At the end of Part 2, I presented some data comparing different endogamous populations.
Without going into detail (Watch the talks!), the “hotter” the colors, the more endogamous the population is, and the more caution you need to exercise when working with your autosomal DNA matches.
I also made an appeal for volunteers to contribute their own match data anonymously to an ongoing study of endogamy. The goals are two-fold: to gauge how much endogamy is in different populations, and to develop best-practices based on that information.
If two or more of your grandparents were from the same endogamous population, you can help! The study can use match data from either MyHeritage or AncestryDNA. The other companies don’t provide the information in a format that’s easy to use. However, if you’ve tested elsewhere, you can upload your raw data from your testing company to MyHeritage and still participate in the endogamy study. Instructions are here; scroll down to the section on MyHeritage.
These instructions describe how to get the two or three columns of information needed for the study. You can then email the file to me at theDNAgeek (at) gmail (dot) com. Please also tell me the name or location of the population and the number of grandparents who belonged (e.g., ‘all four grandparents were Ashkenazim’ or ‘two of four grandparents were Samoan’).
If you manage kits for relatives who are also willing to contribute, you can send their match data, too. Reassure them that I don’t need any identifying information about them or their matches.
MyHeritage
The data is easiest to obtain from MyHeritage. At the top right of your match list, you’ll see three vertical dots. Click them to get a pop-up with some options, and select “Export entire DNA Matches list”.

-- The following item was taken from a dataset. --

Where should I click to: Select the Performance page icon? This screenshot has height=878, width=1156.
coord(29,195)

MyHeritage will ask you to confirm (click “OK”), then they’ll email you a csv file. It may take a few hours for that file to come through, so don’t worry if you don’t see it right away. The file will be called “Firstname Lastname DNA Matches list” with some additional code for the date and kit identifier.
When you receive the email, open the attached file in a spreadsheet program, like Excel or Google Sheets. Delete every column except “Total cM shared”, “Number of shared segments”, and “Largest segment (cM)” (highlighted below).

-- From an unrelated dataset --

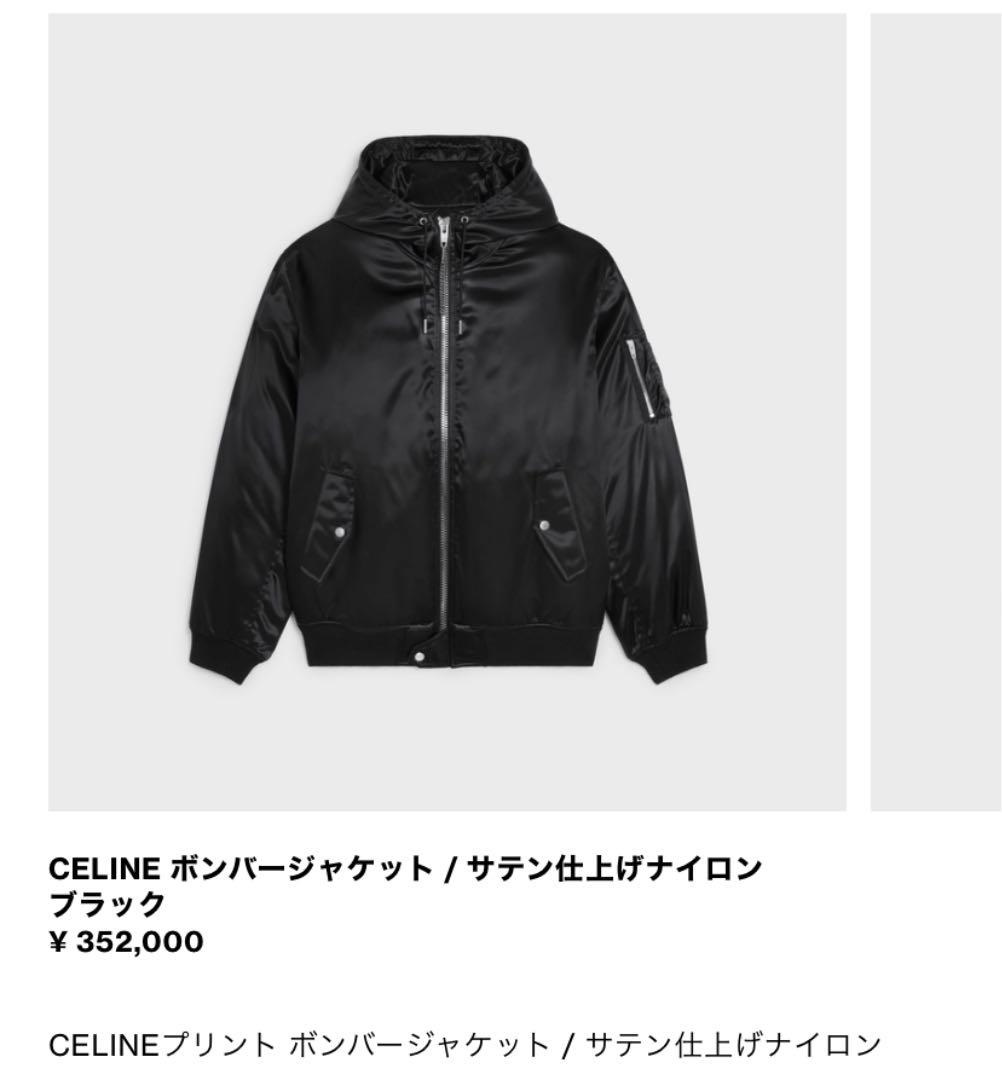
Task: Click the bold 'CELINE' brand name in title
Action: [104, 869]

Save the edited file (with just the three columns) in csv format with a descriptive name for the population and the number of grandparents from it, e.g., Iceland4.csv or Garifuna2.csv. Note that the file will no longer contain any identifying information about your matches.
Email the file(s) to me at theDNAgeek (at) gmail (dot) com. I’ll let you know how your kit(s) rank compared to other endogamous populations.
AncestryDNA
The data isn’t quite as straightforward to get from AncestryDNA. You have to use a third-party tool called the DNAGedcom Client, which is a stand-along program you install on your computer. It requires a nominal subscription of $5/month. It’s worth trying it for a month to see if you find it useful. (It does a lot more than I describe below.)
Alternately, if you aren’t already in the MyHeritage database, you might consider uploading your data there, especially as they’re offering a free “unlock” of their tools this week. Instructions are here.
However, if you’re at AncestryDNA and have (or can get) the DNAGedcom Client, here’s what to do.
Open the DNAGedcom Client and log into your account there.

Next, click “Gather” in the top menu bar, then click the AncestryDNA button.

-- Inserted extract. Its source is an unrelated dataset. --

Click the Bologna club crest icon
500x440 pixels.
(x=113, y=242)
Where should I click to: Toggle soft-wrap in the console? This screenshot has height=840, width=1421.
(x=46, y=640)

On the next screen, log into your AncestryDNA account using your credentials. This information will not be stored anywhere else.

Once you’re logged in, select the kit you’d like to scan, set the minimum cM value to 20, and make sure none of the tick boxes are checked.

Then click the green “Gather DNA Data” button. The scan may take a while, depending on how many matches you have. (Rescanning a kit is a lot faster. I promise!)
When it’s done, you’ll see a note below the login panel that says “Creating Ancestry Reports Completed.” It will have saved a file to your computer called “m_Firstname_Lastname.csv”.
Open that file in a spreadsheet program, like Excel or Google Sheets. Delete every column except “sharedCM” and “sharedSegments” (highlighted below).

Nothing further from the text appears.